EXERCISE INPUT:

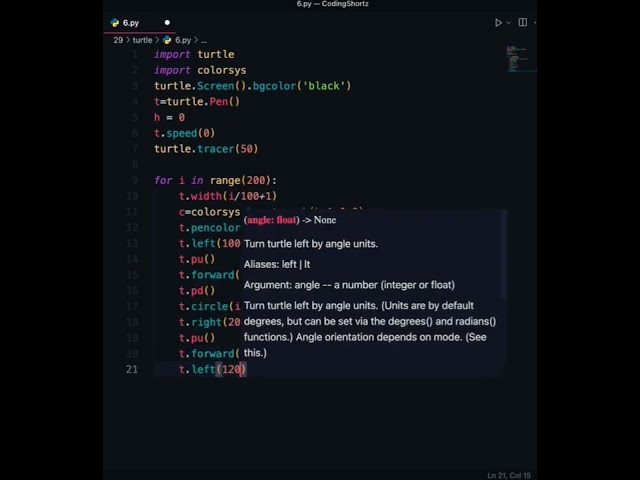The height and width of the screenshot is (480, 640).
Task: Click line number 21 in gutter
Action: (x=132, y=369)
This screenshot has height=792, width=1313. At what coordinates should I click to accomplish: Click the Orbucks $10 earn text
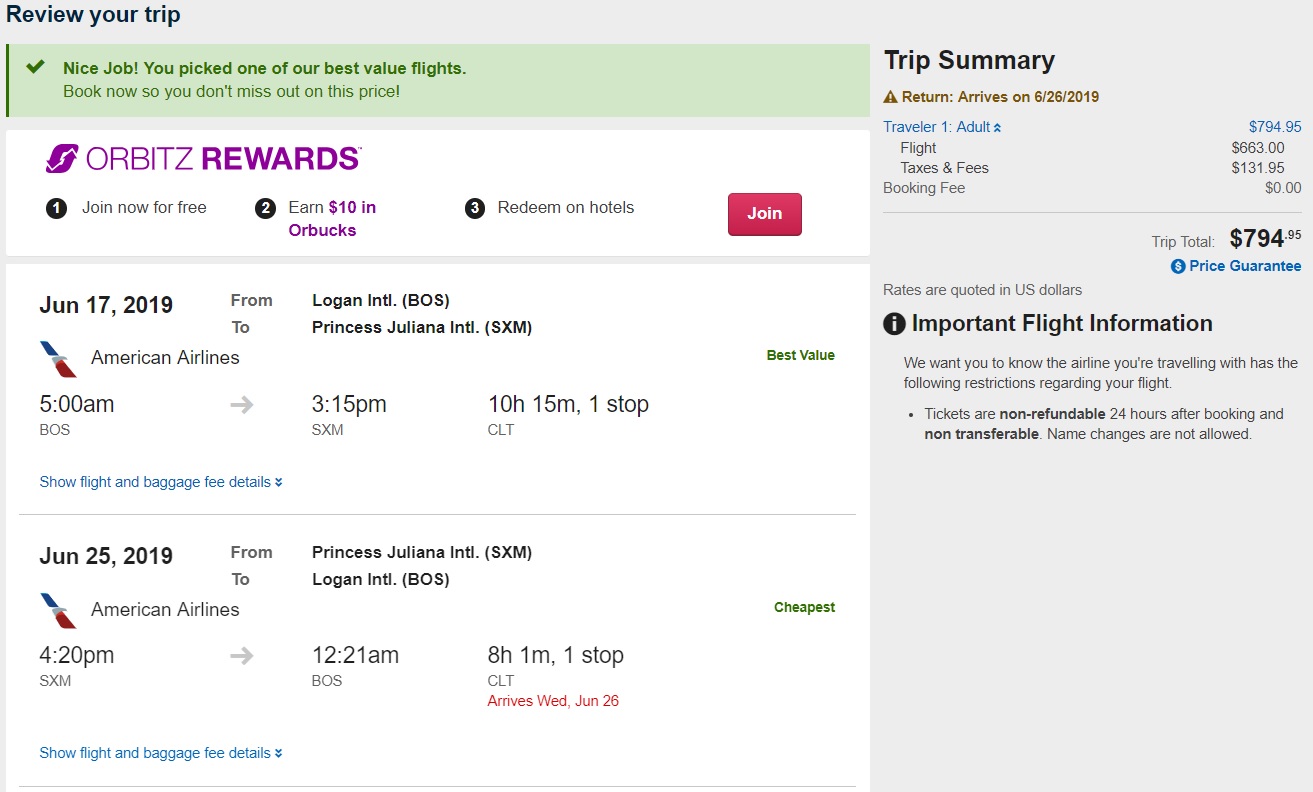click(x=332, y=218)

TASK PROMPT:
From the line with "This screenshot has" to the final line of the records, inclusive, set down the lines exactly and add nothing; leave every picture out.

ANSWER SECTION:
This screenshot has height=792, width=1313. At what coordinates should I click to accomplish: Click the Orbucks $10 earn text
click(x=332, y=218)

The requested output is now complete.